Hari pertama masuk sekolah setelah dua minggu libur, aku merasa semua mata menatapku dengan iba. Satu sekolah tahu kejadian yang menimpaku. Dan ini membuatku tertekan. Aku malas berangkat sekolah. Bibi susah payah merayu dan membujukku untuk kembali semangat meski keadaan sudah berubah.
Aku ingin pindah sekolah di mana Arum ada di sana. Namun Bibi tidak mengijinkan. Sekolah Arum sekolah negeri yang letaknya dekat dengan rumah. Arum hanya berjalan kaki saja untuk sampai ke sekolah dan bisa pulang saat jam istirahat.
Di sekolah aku tidak punya teman akrab. Jam istirahat hanya kugunakan untuk duduk saja di dalam kelas. Tidak ada lagi yang mendekatiku untuk bertanya atau menghibur, karena memang aku pendiam.
Mobil orang tuaku yang kecelakaan hancur dan di simpan di kantor polisi. Mobil itu tidak bisa diperbaiki lagi. Aku tidak tahu pamanku yang mengurus semuanya. Paman di minta oleh Bibi untuk menjaga toko ayahku di pasar dan berhenti menjadi sopir, tapi Paman mengaku tidak ada bakat di dagang.

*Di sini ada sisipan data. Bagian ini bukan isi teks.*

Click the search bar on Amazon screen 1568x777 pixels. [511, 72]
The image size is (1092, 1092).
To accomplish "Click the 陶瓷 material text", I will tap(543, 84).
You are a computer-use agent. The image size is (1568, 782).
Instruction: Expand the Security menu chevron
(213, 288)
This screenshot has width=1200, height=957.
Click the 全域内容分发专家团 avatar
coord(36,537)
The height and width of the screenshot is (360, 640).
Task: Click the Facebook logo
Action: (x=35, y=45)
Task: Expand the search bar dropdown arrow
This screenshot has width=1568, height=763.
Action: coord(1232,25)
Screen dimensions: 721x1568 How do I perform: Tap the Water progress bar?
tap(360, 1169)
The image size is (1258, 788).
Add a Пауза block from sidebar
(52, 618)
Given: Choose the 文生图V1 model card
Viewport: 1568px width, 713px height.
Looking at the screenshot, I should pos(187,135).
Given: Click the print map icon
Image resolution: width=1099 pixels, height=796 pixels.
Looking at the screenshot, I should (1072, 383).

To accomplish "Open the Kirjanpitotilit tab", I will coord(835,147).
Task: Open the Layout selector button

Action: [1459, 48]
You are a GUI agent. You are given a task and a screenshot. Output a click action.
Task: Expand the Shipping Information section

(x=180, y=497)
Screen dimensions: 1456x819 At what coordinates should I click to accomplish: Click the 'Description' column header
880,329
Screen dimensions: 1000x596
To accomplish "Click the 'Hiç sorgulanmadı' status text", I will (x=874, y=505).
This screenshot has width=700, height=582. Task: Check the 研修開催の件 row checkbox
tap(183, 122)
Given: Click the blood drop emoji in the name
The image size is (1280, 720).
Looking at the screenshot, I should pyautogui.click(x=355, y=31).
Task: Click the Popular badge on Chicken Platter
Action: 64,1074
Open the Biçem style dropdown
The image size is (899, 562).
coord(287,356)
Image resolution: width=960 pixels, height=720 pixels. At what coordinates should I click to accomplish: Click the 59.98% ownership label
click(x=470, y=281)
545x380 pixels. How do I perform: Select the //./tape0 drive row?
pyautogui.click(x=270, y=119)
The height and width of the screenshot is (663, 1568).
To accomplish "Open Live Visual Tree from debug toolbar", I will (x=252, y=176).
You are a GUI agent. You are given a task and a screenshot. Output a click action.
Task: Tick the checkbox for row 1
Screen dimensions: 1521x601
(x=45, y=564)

Bapak hanya memiliki sedikit tabungan. Karena biaya sekolahku yang besar perbulannya. Menjelang kelulusanku, semangatku makin menguap.
Ustaz Toyib masih datang setiap sore ke rumah untuk mengajariku ilmu agama. Aku sering menangis menumpahkan perasaan pada ustaz. Tak terhitung nasehat yang ustaz limpahkan untukku. Namun jiwaku tetap saja, hampa. Andai aku punya adik atau kakak, mungkin hidupku tidak semengerikan ini.
Aku memandang masa depanku yang pekat dan gulita. Untung masih ada Bi Sri yang bisa menemaniku setiap hari. Keluarga Bapak jauh di luar pulau dan kami tidak pernah bertemu. Aku ingin berkumpul dengan keluarga dar Bapak dan Ibu sebanyak-banyaknya. Aku ingin mereka bercerita tentang kehidupan Bapak dan Ibu ketika masih muda dan belum memiliki aku. Tapi di.mana aku bisa menemui mereka?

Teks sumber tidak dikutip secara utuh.